In 2003 and again in 2007, politicians paid and armed the groups to rig elections, Human Rights Watch documented in an October 2007 report.
“The impunity enjoyed by politicians is so widespread that some residents of the state are not even aware that their sponsorship of armed gangs is in and of itself illegal,” the report reads.
“Fourteen-year-old boys are going to the camps as a summer job,” explains Ledum Mittee, the outgoing president of the Movement for the Survival of the Ogoni People, a Niger Delta ethnic group.
“They go there and earn money… you ask, what is the alternative? Say they earn N40,000 (about US$340) a month. For those young boys - for anyone else - imagine how much that is. Then they go back to class.”

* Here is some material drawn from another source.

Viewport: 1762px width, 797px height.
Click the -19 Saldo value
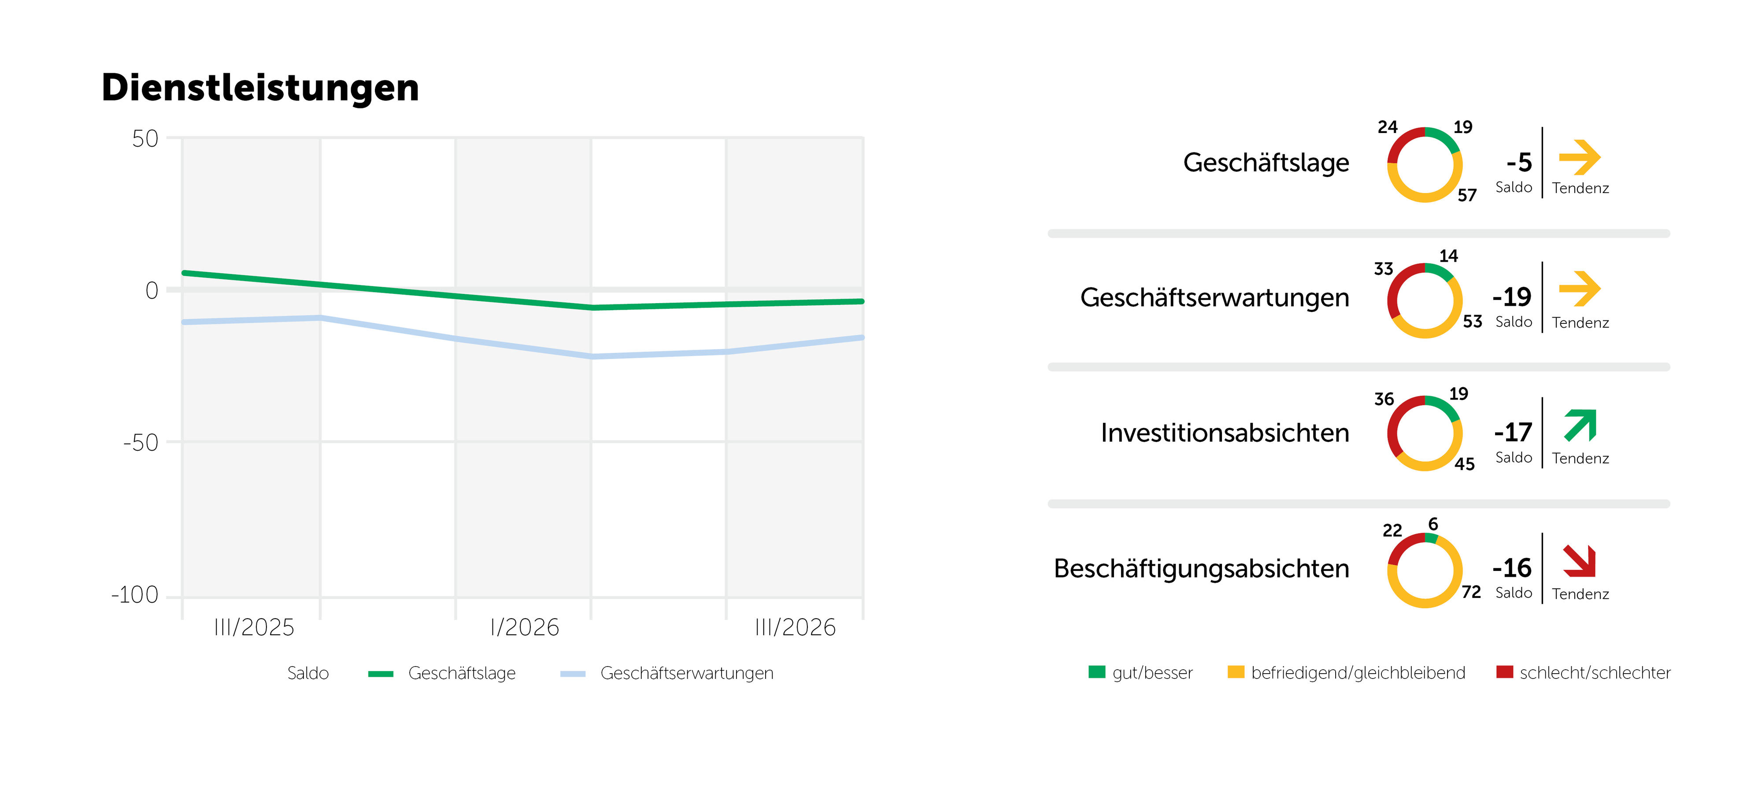tap(1512, 297)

The conflict has worsened in the past few years, largely because of the militias' increased access to weapons. In May 2007, after President Yar'Adua took over from his predecessor and mentor Obasanjo, the BBC made a grim
prognosis of the situation:
From a group of angry young men fighting with sticks and machetes, they have evolved into disciplined groups carrying out precise attacks on foreign oil installations in the region. They kidnap foreign oil workers at will and keep them for as long as they want. They also blow up oil pipelines, burn down police stations and dare the government to go after them.
Under former President Olusegun Obasanjo, the central government never quite figured how to effectively deal with the militants who have recorded huge successes in disrupting oil production and scaring foreign workers out of the region. Equally, Mr Yar'Adua does not appear to have a real plan for the region which produces about 90% of his budget. But he now speaks of coming up with one soon.

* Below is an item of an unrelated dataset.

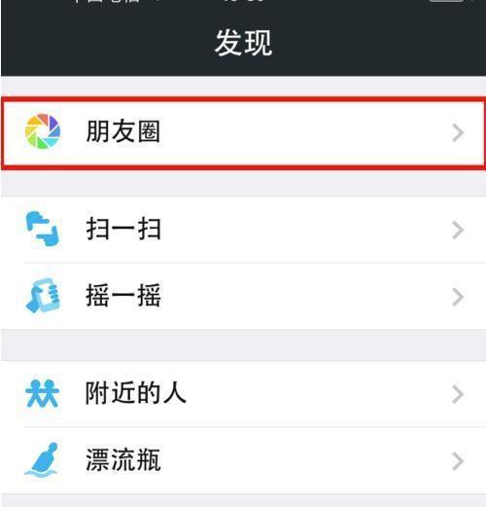The width and height of the screenshot is (486, 507).
Task: Tap the battery indicator in status bar
Action: click(x=446, y=1)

Since Yar'Adua took power, some progress has been made, including preliminary talks between rebels and government. But the crisis continues. In
a gun battle between militants and soldiers Sunday, 11 Nigerians lost their lives. In addition to the local population, it is foreign companies - and consumers - who feel the effects of such attacks.
Shell is pumping about 400,000 barrels per day below its full capacity because of rebel attacks and kidnappings since 2006 that have contributed to a rise in world oil prices.
Rebels are demanding regional control over the Niger delta's oil wealth, as well as jobs, public services and compensation for pollution.
Even talking with the
rebels may not help without attention to the factors listed above.
Clara Ngeribika, an evangelist who organised negotiations for peace between the various militant factions throughout 2007, told IRIN that many of the boys living in the bush are tired of the fight.
"If the government can be sincere with them, they are ready to disarm," she said.
But without any meaningful opportunities to offer the militia members other than carrying a gun, peace talks between the Nigerian government and militant leaders in September 2007 quickly broke down. Militants said one of the reasons they left the negotiating table was an incident in December when troops stormed the home of militant leader Ateke Tom, who had claimed he was ready for peace.
Ngeribika said the real reason there is no peace yet is the militia members do not really believe the government will let them have a future if they surrender.
The significance of the situation in Nigeria, and the deep economic and political conflict between the rebels and the government, extends to more than just violence and gas prices. In a time of changing demographics, crushing poverty, and widespread munitions, the oil conflict in Nigeria offers us a glimpse of future conflicts. Wars fought over land, oil, and even water may become increasingly common, and the desperate youth of the world will be ripe for recruitment. In these resource wars, targets will not only include local governments, but also neighboring countries and foreign corporations. Nigeria isn't the only African country to complain about the "curse of oil," and it won't be the last.